As I watched the situation unfold, I never saw Megan pet Odette, but I watched them exchange energy through their eye contact.  Odette never left her side and laid patiently at her feet, only looking up at Megan when she would look down at her. When the visit was over, I watched as Odette stood up and stretched. Megan placed her hand on Odette’s back and let her slide away, never looking back at her.

Still taking in what had happened at the group, I got an email a few days later from the group’s counselor. She said she was in tears writing the email and explained that the girl Odette had chosen that day had lived a very hard life, having suffered abuse in her younger years and numerous violent outbursts in her adolescent years. She had been given up to the state and was in and out of foster and group homes. Gradually giving up on her life and the people trying to help her, she didn’t even have the desire to act out anymore. She had become withdrawn and wouldn’t interact with any of her peers and anytime someone would try and counsel her, she would usually just make the same statement “what does it matter, no one really cares about me anyway” or “it’s just your job to care about me.” The leader explained that after Odette left something inside her changed. She suddenly became the girl that the dog chose. She was special because out of all the people in the room, Odette picked her and no one else. Her peers were jealous at first, but then started calling her “dog whisperer.”

I was in shock at this email. I finally got what I always wanted: my “therapy dog moment” that everyone talked about. That moment when you see your dog has changed someone’s life. It’s a moment that makes you stop and think about all the events that led up to this. All the training, wishing and wondering boiled down to these few minutes in one person’s life. Odette lived a similar life in her past: a wild dog living on the fringes of society, taking from people only what was necessary to survive. She was a survivor and didn’t need any help. Odette has taught (and still continues to teach) me many important life lessons about dogs, training and their natural behavior. She has taught me what it means to work with a dog and understand their needs and motivation. That was the last therapy dog visit I put her though. I can never thank her enough for what she did for that young girl. And I can never thank her enough for what she did for me. She gave me my “one-time therapy dog moment,” and I made a promise to her that I would no longer force her to perform at anything she wasn’t meant to do.

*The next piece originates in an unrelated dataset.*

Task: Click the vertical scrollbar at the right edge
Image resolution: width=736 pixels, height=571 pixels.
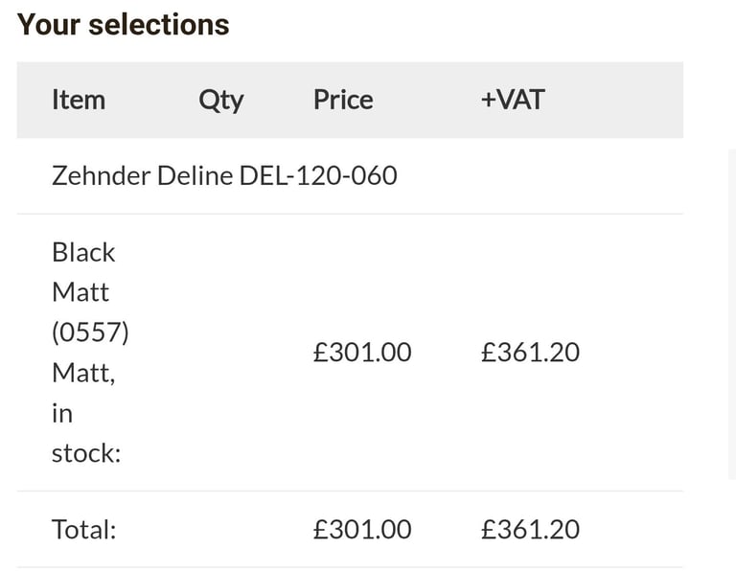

Temperament of the Catahoula Leopard dog is assertive and protective, wary and aloof with strangers but never aggressive. I’ve read that sentence hundreds of times, thousands even. And it just never really sunk in. I assumed that because I was training and working with amazing trainers, I could teach my dog to do anything. And I have. Everything I’ve introduced to Odette she has taken to with amazing speed and intelligence: Obedience, Rally, Agility, hunting squirrel, loading unruly horses into trailers, etc. This breed loves to work. However, you cannot train a dog to be a therapy dog. You can teach them the obedience commands and heeling patterns to pass the test, but you cannot train the devotion and love for all people, especially those in need. It is a sixth sense with which these special dogs are born. Purebred or mixed-breed, therapy dogs are indeed born and not trained.

*This therapy dog visit happened five years ago. A few months ago I ran into that young girl at Wal-Mart, now a legal adult and just about grown up. I hardly recognized her, but she knew who I was right away. She came straight up to me and asked how Odette was. She said that she was sorry she didn’t pet Odette more, but that she just wasn’t an animal person. But she said that Odette was really special dog, and she will never forget her. The other teens in the group talked for weeks about how she was the “chosen” one.  I told Megan the summed up story of Odette’s life, and I told her I was sorry Odette just laid there. In the same twist, Odette isn’t really a people-dog either, but found you quite special that day too.